# AEB Vacuum/PCV System Diagram



## T_Dub (Nov 9, 2006)

This is something I have been unable to find. I am trying to figure out what to buy, since I am starting out from a bare block/head. I plan to fab a water pipe, and I think I have the water system figured out. But I really can't figure out for sure what I need to get to make the vacuum/PCV system work.

For background I'm going to build the engine as barebones as possible but still streetable with a Frankenturbo F21. Going in my MK1 GTI.


----------



## Chickenman35 (Jul 28, 2006)

The AEB has a pretty simple PCV system and it's much more effective and reliable than later systems. Here's the PCV routing.
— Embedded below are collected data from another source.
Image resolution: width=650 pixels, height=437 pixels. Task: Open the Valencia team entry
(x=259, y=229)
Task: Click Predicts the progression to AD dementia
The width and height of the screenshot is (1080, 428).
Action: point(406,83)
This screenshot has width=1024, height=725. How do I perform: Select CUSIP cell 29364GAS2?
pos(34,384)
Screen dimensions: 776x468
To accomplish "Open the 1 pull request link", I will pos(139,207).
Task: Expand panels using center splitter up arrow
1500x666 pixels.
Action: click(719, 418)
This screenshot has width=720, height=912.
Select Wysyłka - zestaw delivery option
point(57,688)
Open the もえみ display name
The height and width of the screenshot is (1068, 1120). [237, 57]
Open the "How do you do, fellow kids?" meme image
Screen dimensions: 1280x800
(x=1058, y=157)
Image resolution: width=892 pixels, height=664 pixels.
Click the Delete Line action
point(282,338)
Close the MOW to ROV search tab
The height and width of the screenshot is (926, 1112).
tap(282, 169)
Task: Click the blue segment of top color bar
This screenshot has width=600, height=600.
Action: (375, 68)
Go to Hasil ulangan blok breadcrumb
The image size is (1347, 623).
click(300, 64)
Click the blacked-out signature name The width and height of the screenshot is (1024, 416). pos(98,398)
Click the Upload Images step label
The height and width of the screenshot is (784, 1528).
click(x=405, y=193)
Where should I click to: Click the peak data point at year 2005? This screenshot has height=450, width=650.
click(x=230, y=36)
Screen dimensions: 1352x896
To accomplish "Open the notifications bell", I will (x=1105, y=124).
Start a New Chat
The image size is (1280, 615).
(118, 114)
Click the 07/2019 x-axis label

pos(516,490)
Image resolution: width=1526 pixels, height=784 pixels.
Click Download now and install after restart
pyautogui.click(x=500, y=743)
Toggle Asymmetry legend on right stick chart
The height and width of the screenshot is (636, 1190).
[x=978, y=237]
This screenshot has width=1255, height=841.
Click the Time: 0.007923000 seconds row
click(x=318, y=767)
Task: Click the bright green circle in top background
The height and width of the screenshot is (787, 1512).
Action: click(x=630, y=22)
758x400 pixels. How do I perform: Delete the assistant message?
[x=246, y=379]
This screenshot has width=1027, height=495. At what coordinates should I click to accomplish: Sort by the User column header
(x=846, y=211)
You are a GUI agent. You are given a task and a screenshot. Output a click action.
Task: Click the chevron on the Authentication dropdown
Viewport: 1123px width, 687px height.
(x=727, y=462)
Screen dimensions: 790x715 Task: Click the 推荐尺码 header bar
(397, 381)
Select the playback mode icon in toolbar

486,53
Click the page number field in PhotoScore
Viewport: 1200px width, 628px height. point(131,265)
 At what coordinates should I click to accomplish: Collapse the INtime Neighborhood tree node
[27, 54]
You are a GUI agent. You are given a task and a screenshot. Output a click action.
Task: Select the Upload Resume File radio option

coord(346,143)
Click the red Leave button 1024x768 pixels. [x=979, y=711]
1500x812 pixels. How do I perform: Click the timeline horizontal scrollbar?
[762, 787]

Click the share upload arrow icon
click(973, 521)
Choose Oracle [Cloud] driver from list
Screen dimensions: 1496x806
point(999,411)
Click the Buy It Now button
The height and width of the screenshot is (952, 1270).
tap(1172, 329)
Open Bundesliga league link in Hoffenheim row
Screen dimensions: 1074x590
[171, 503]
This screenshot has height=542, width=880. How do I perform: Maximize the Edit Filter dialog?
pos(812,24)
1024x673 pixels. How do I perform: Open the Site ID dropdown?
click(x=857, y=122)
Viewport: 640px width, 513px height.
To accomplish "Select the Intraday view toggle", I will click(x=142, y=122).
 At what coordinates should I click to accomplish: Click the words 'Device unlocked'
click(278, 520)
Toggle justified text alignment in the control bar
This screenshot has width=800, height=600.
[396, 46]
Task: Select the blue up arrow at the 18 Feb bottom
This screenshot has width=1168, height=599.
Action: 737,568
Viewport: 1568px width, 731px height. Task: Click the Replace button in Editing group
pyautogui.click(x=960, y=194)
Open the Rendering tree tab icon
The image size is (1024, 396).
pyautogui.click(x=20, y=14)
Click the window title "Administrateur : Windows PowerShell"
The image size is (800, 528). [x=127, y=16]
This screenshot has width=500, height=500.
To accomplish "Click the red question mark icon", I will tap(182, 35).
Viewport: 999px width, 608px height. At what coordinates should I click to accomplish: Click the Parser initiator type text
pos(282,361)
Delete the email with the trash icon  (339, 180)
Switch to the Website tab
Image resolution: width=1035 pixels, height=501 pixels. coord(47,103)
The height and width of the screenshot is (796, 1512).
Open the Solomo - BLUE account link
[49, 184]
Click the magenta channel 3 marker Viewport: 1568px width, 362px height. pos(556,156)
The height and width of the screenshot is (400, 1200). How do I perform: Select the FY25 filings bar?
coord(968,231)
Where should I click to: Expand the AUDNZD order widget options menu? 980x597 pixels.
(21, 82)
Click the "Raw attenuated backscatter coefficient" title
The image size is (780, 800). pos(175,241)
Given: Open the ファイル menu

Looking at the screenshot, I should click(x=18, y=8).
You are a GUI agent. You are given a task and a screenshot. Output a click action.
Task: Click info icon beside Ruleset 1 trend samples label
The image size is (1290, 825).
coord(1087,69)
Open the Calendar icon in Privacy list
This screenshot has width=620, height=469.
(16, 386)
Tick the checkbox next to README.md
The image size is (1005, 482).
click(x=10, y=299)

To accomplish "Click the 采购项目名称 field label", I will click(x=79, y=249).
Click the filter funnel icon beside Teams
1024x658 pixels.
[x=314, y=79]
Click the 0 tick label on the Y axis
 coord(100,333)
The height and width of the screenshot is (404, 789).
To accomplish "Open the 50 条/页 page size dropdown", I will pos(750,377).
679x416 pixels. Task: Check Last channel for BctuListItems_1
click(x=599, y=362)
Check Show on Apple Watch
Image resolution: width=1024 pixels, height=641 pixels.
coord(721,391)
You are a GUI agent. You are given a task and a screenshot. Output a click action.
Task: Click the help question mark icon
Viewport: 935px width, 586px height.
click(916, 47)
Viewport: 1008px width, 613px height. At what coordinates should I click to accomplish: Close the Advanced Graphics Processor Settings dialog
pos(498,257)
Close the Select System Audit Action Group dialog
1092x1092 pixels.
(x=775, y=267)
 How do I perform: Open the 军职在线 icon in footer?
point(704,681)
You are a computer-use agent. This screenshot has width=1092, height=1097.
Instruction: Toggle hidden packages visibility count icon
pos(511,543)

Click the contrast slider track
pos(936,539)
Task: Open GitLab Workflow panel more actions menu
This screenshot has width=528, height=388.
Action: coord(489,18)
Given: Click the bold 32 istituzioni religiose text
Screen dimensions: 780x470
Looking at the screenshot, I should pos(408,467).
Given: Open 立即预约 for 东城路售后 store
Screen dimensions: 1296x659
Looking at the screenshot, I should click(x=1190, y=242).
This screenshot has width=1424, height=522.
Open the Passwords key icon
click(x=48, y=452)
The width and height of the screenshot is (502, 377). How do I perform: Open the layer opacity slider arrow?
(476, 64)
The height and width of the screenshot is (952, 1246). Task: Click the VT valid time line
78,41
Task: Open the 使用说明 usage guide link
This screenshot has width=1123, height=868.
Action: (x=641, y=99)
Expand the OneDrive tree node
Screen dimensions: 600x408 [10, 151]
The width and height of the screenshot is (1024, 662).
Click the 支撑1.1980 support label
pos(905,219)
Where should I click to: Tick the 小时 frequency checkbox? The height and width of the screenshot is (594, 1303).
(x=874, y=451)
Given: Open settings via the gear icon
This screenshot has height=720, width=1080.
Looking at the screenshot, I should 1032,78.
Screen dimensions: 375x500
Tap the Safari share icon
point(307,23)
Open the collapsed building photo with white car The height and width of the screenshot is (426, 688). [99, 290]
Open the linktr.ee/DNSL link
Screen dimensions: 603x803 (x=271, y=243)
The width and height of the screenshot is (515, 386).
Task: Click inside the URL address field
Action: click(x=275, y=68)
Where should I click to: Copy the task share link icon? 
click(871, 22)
Note: Hockey Puck attaches at #14. #10 goes back to Intake manifold. Note that AEB does not use the troublesome " Suction Jet Y-Pipe " as later models do. Early AEB's also do not have a hose attached to the Valve Cover. Not needed.



















Vacuum lines to follow.


----------



## Chickenman35 (Jul 28, 2006)

AEB also has a pretty simple Vacuum hose system. Uses 1 way check valves only. Edit: Parts #25, #26 and #27 are connections to Brake Booster. #26 is just a plastic coupling. May not be needed for your conversion.

#1 through #20 are all part of Charcoal Canister Purge System. Don't have one? You can eliminate a lot of hoses. #21 goes to Cruise Control Diaphragm and Vacuum Reservoir ( Ball ) for vacuum operated devices such as Climate Control Vacuum motors. Don't have those? More hoses to eliminate. Just cap off the fittings or use for Boost gauge connection. . 

As bare bones, you should have one small vacuum line at front of Intake manifold that goes direct to DV. ( No N249 valve on AEB's ) and one small nipple at the rear topside of Intake Manifold for the FPR ( Not shown ). Pretty simple.

Click on link for zoomable Image with Part numbers. Edit: Jim Ellis Audi/VW has a full online parts catalog with all Part numbers. Very handy and arguably easier to use than Ekta....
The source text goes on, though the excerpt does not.